After engine start, I applied power gently to move forward, then realized that something was still in place - the rear tiedown. I shut down everything, had my friend get out, then I climbed out to do the task. After I reboarded the craft, I heard my friend say to some bystanders, "We'll be leaving this time, without trying to take the airport with us." The thumbs of the bystanders of course came up along with their smiles.

Two lessons were learned - stick with the checklist, and start over if you're distracted; and learn to laugh at yourself. Have fun, it is a great life!

The Rev. Bernie Ward
Warrior's Mark, Pennsylvania

Strong Medicine

As I read Budd Davisson's February article, "Risk Management," it dawned on me that you were making a bold foray into some sensitive emotional territory within the flying psyche. Initially I was taken aback by the article's somewhat admonitional tone, but my feeling is that this kind of a wake up call, while strong medicine, will do more to avoid a real midnight wake up call to someone whose picture - and phone number - is in a fallen pilot's wallet. Instead of someone's inspirational address on safety issues, I know I'd be likely to think of "that phone call." So here's another toast to Flight Training and its realistic and effective approach to every facet of flying.

Jeff Pardo
via the Internet

CFI Employment Questions

In Patti Arthur's January 1998 article, "CFI Contracts," she brings out many important points a job hunting CFI and budding pro pilot must think about. Five years ago I'd just passed the 1,000-hour mark at my local field in Florida and was looking for a busy Part 141 flight school to help me build that must-have multiengine time. After what appeared to be a promising "offer" from a busy metropolitan Atlanta flight school, I packed my bags and relocated.

When I got there I was overwhelmingly disappointed to learn that the pay and working conditions of my "employment" were grossly slanted to the advantage of the school and the more senior instructors. I was devastated, and after dedicating time and money to this move, I quit after two weeks. I have since found a career where I use my CFI skills, but it's not flying. Best advice - ask a lot of questions, especially those that Patti Arthur recommends regarding compensation, status, and work rules. Follow your dreams, but remember - this is still a business.

Jonathan Warner, CFII
Marietta, Georgia

Carb Heat Mixture

Regarding January's letter, "Carb Heat Plus," written by Dr. Robinson on leaning with carb heat, the idea that carb ice always produces a rich mixture is subject to debate.
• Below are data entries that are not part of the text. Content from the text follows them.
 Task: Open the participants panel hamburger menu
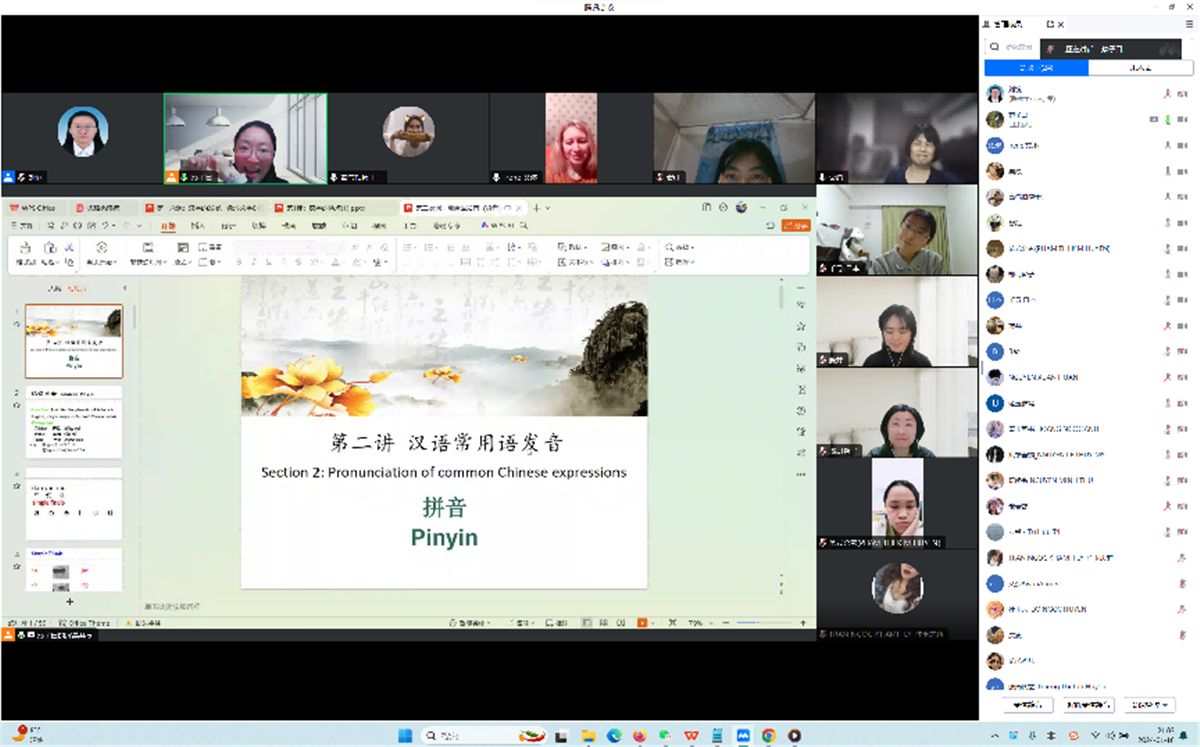click(1189, 24)
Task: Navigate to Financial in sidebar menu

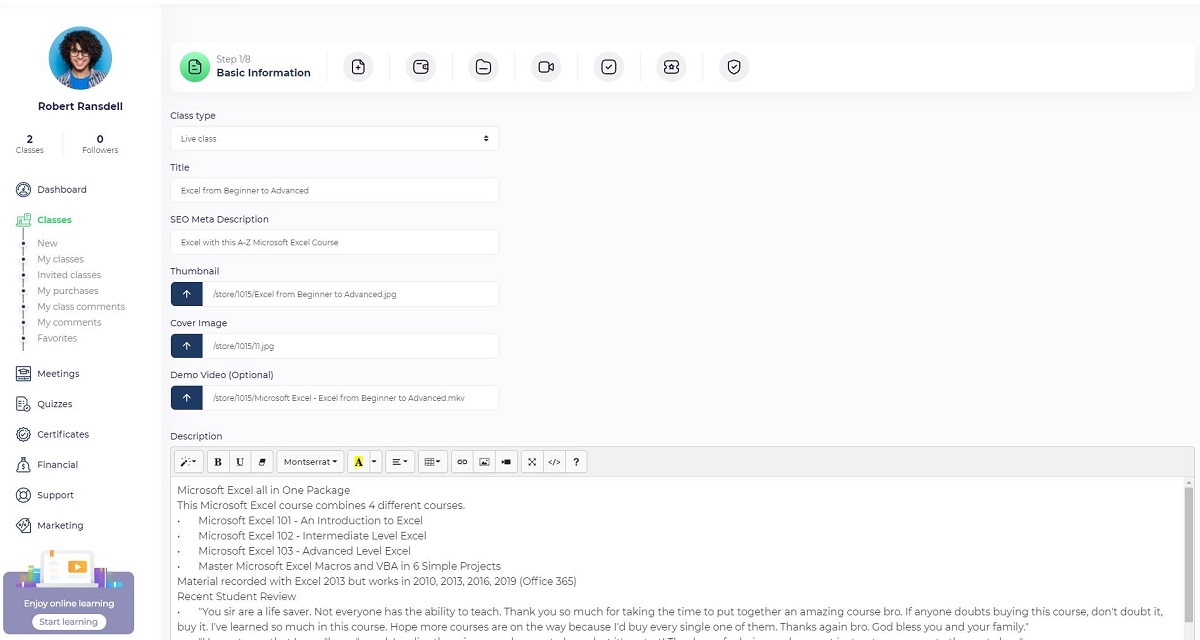Action: (x=57, y=465)
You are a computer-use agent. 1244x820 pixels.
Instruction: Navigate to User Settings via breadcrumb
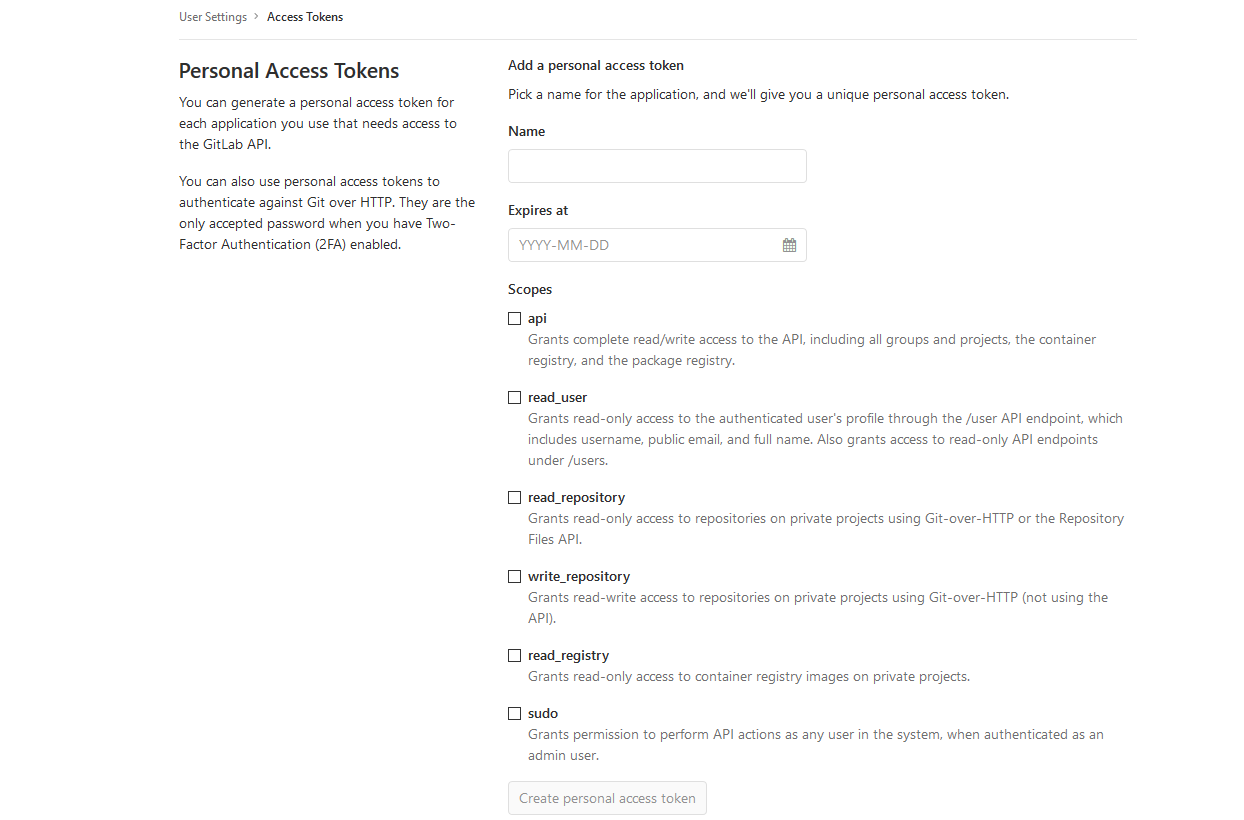(212, 16)
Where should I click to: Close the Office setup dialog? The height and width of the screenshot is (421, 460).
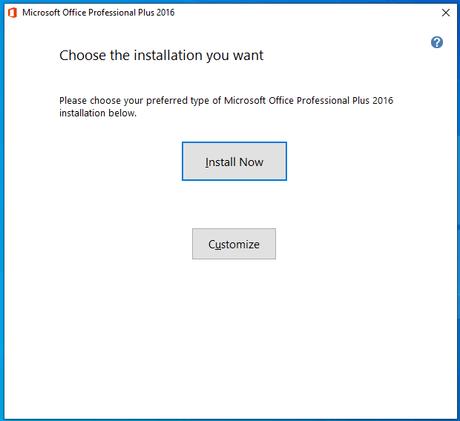446,13
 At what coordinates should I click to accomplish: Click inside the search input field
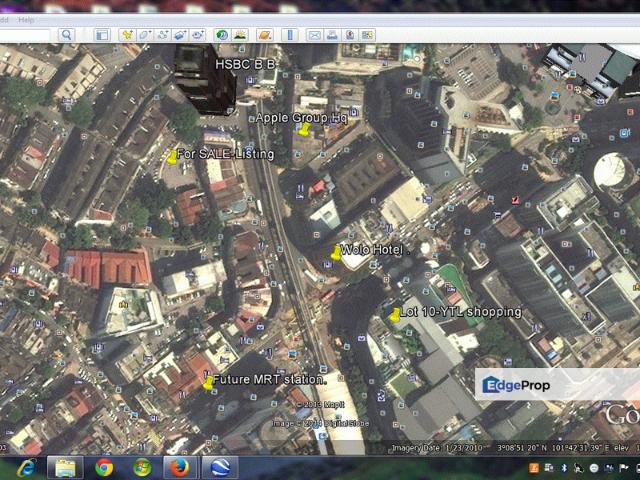[24, 34]
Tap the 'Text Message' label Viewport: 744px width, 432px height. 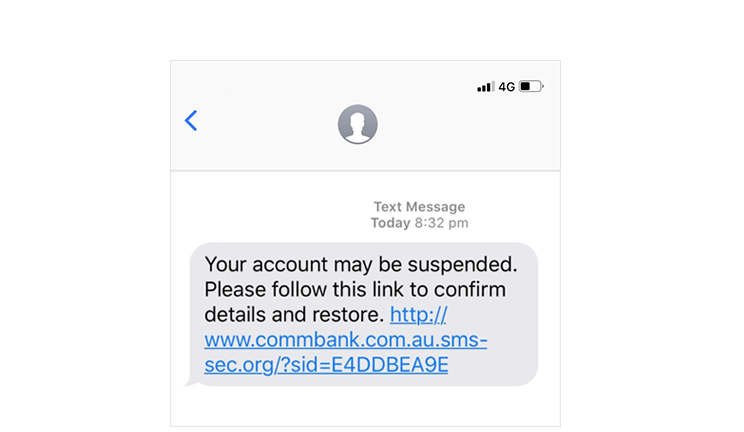419,207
Carburetor design for most common aircraft engines is based on the principle of air being drawn through a venturi, and the resultant pressure drop in the venturi then drawing fuel from the float chamber to mix and vaporize with the air. The air flow, controlled by the throttle valve, thus determines the basic fuel-air ratio. This ratio is further modified by the mixture control.

Carb icing is frequently manifested by an ice build-up on the throttle valve, which decreases the flow of air and may also impede the action of the venturi. When this occurs the amount of fuel being drawn should decrease and not necessarily enrichen the mixture.

Certainly, the addition of heated air will enrichen the mixture as we all know from the standard carb heat check. However, with the ice-induced flow deviations, I question the benefit of immediate leaning. Any of the bouts that I've had with carb ice, were remedied by simply adding full carb heat. The initial effects were never instantaneous and sometimes the engine sounded worse for a time instead of better. But no engine ever stopped on me. The only time that I've found leaning to be necessary was during prolonged use of partial heat, (with the benefit of a CHT gauge), or with full heat due to induction icing.

I don't think the situation is as simple as that stated by Dr. Robinson and would like to hear some other views on this.